How HER2 Medications Work Against Cancer Cells
Monoclonal antibodies, such as Trastuzumab and Pertuzumab, function on the exterior of the cancer cell. They bind directly to the HER2 receptor on the cell surface. This binding physically obstructs the receptor, preventing it from sending growth signals into the cell. This action can also trigger the body’s immune system to attack the cancer by marking the cell for destruction, a process known as antibody-dependent cell-mediated cytotoxicity (ADCC).
Antibody-drug conjugates leverage the HER2 receptor as a gateway to deliver a lethal payload. The antibody portion of the ADC binds to the HER2 protein on the tumor cell’s surface. This prompts the cell to internalize the entire ADC molecule. Once inside, the ADC releases its chemotherapy drug directly within the cancer cell, leading to cell death with minimal impact on surrounding healthy tissue.
Tyrosine kinase inhibitors take an inside-out approach. As small molecules, drugs like Lapatinib and Tucatinib diffuse across the cancer cell’s membrane. Their target is the intracellular portion of the HER2 receptor, specifically the tyrosine kinase domain. By binding to this internal domain, TKIs block a process called phosphorylation, shutting down the entire chain of communication that would otherwise tell the cell to proliferate.

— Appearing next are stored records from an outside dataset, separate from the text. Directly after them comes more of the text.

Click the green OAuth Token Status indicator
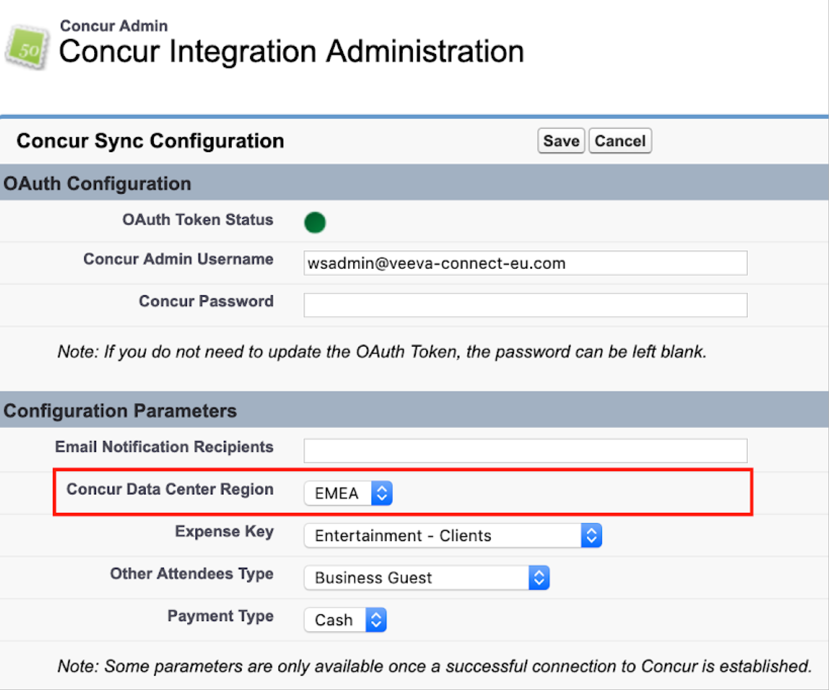The image size is (829, 690). [x=314, y=223]
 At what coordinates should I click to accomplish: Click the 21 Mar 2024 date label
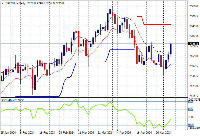coord(105,133)
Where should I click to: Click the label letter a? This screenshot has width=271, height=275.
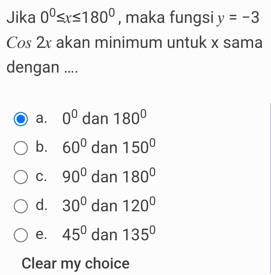pyautogui.click(x=41, y=119)
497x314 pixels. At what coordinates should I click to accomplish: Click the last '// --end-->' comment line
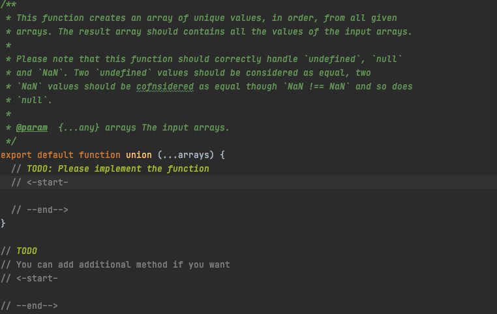[x=29, y=306]
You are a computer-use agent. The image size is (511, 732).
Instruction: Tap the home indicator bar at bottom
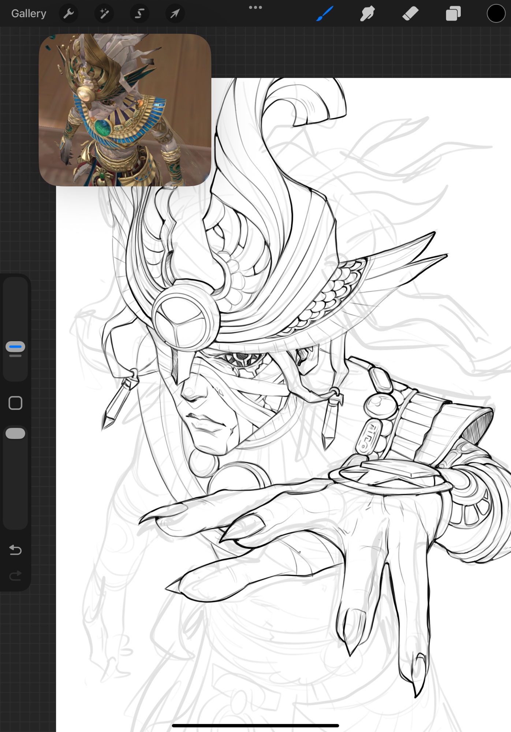click(255, 725)
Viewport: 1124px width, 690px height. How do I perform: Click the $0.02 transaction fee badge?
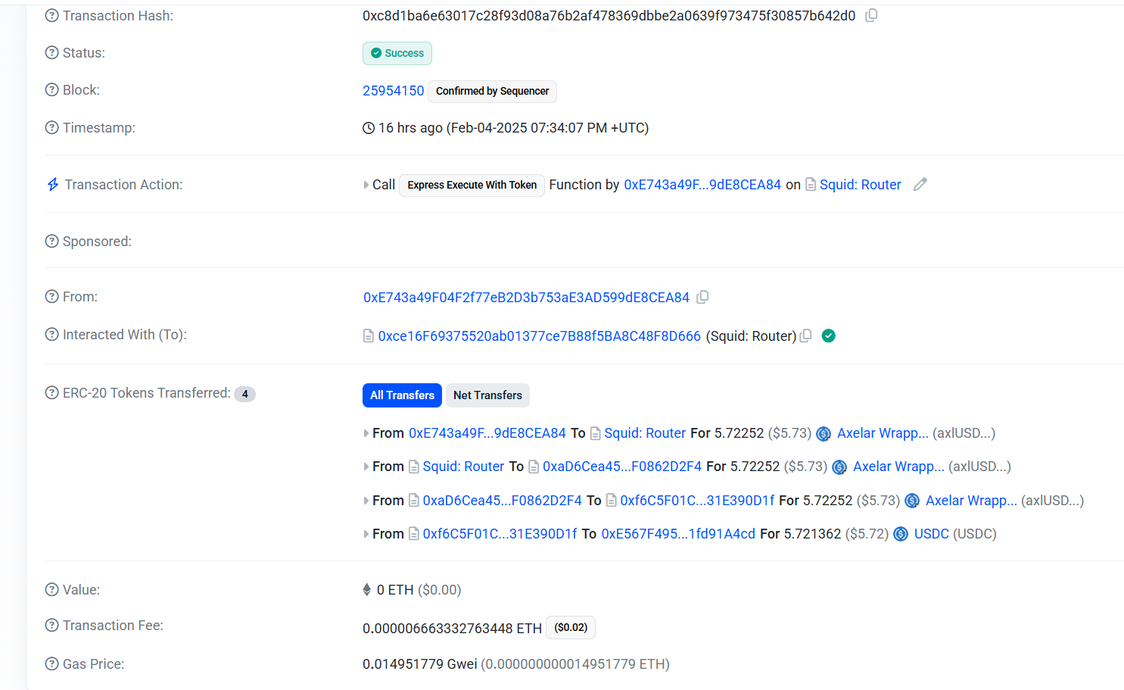coord(571,628)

Managing Treatment and Common Side Effects
While HER2-targeted therapies are effective, they are associated with a range of potential side effects that vary depending on the specific medication and patient responses. Common side effects across the different classes of drugs often include fatigue, diarrhea, nausea, and skin rashes. These effects are manageable with supportive care and close communication with the healthcare team.

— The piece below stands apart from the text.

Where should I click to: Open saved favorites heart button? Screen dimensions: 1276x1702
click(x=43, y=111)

A concern with some HER2-targeted therapies, particularly monoclonal antibodies and ADCs, is the potential for cardiotoxicity, or damage to the heart muscle. The HER2 protein, while overexpressed in cancer cells, is also present on heart cells where it plays a role in normal cardiac function. Blocking this protein can sometimes lead to a weakening of the heart muscle, reducing its ability to pump blood effectively.

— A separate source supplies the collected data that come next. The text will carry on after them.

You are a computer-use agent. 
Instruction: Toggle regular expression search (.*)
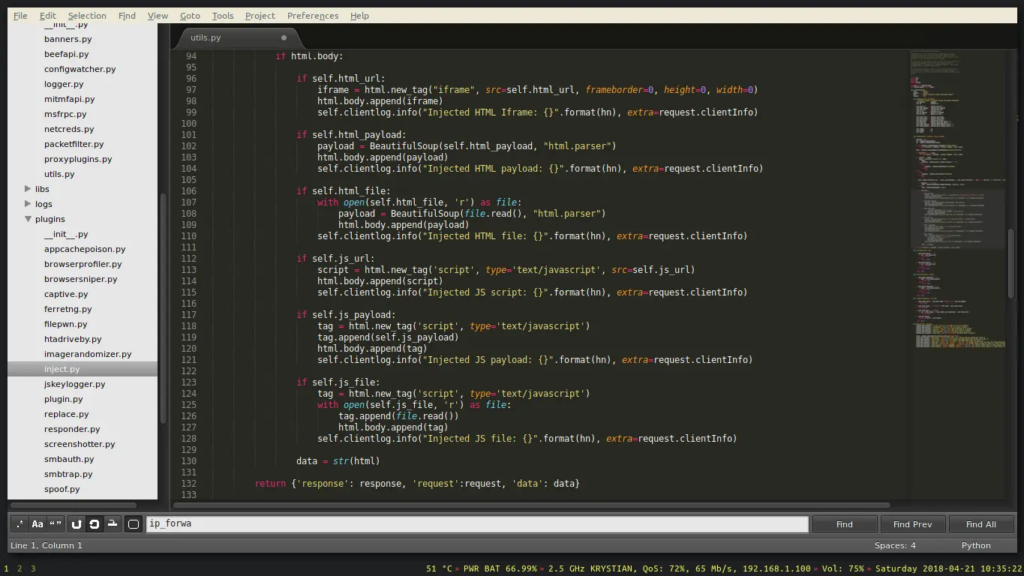click(x=19, y=524)
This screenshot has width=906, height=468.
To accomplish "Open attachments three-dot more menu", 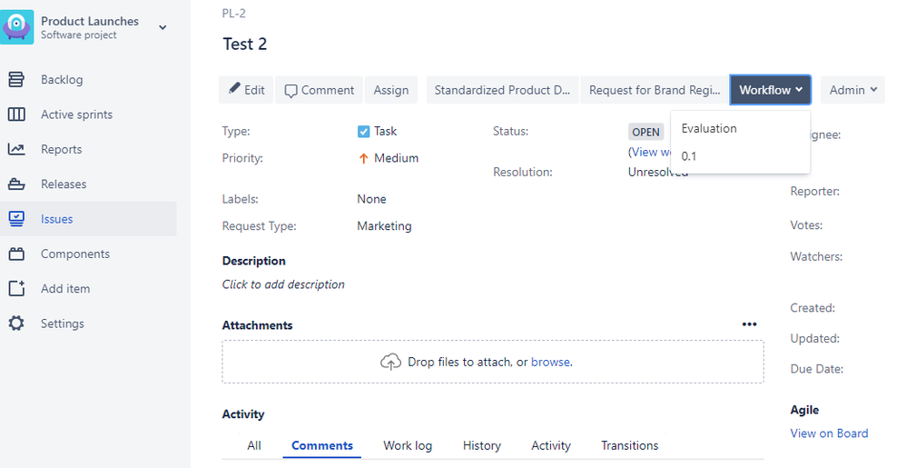I will click(x=749, y=324).
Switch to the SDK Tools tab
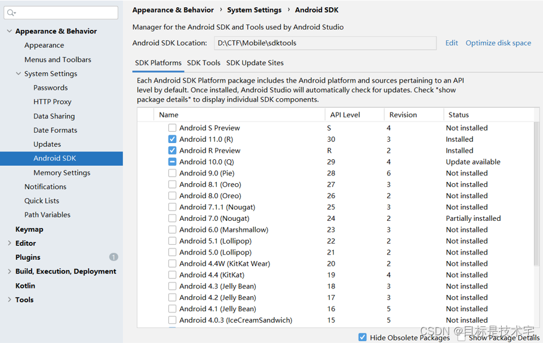This screenshot has width=543, height=343. 203,63
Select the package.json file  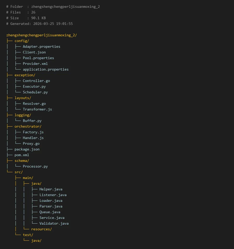click(27, 149)
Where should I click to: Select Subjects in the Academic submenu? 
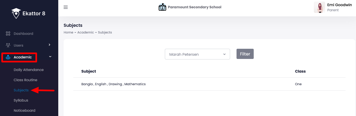(x=21, y=90)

Other specific side effects are linked to particular agents. For instance, some ADCs can be associated with liver problems or lung conditions like interstitial lung disease. Tyrosine kinase inhibitors are frequently associated with severe diarrhea, which requires proactive management to prevent dehydration and other complications. These distinct side-effect profiles necessitate careful selection of therapy based on a patient’s overall health.
Given these potential effects, regular monitoring is a standard part of the treatment protocol. For patients on drugs with known cardiac risks, such as Trastuzumab, healthcare teams will perform routine heart function tests. These tests, which may include an echocardiogram or a MUGA scan, are conducted before treatment begins and at regular intervals to detect any changes in heart function early.
Successfully navigating treatment involves a partnership between the patient and their medical team. Openly discussing any new or worsening side effects allows for prompt intervention, such as adjusting medication dosages or prescribing supportive medications. Patient support systems, including family, friends, and advocacy groups, can also provide emotional and practical assistance.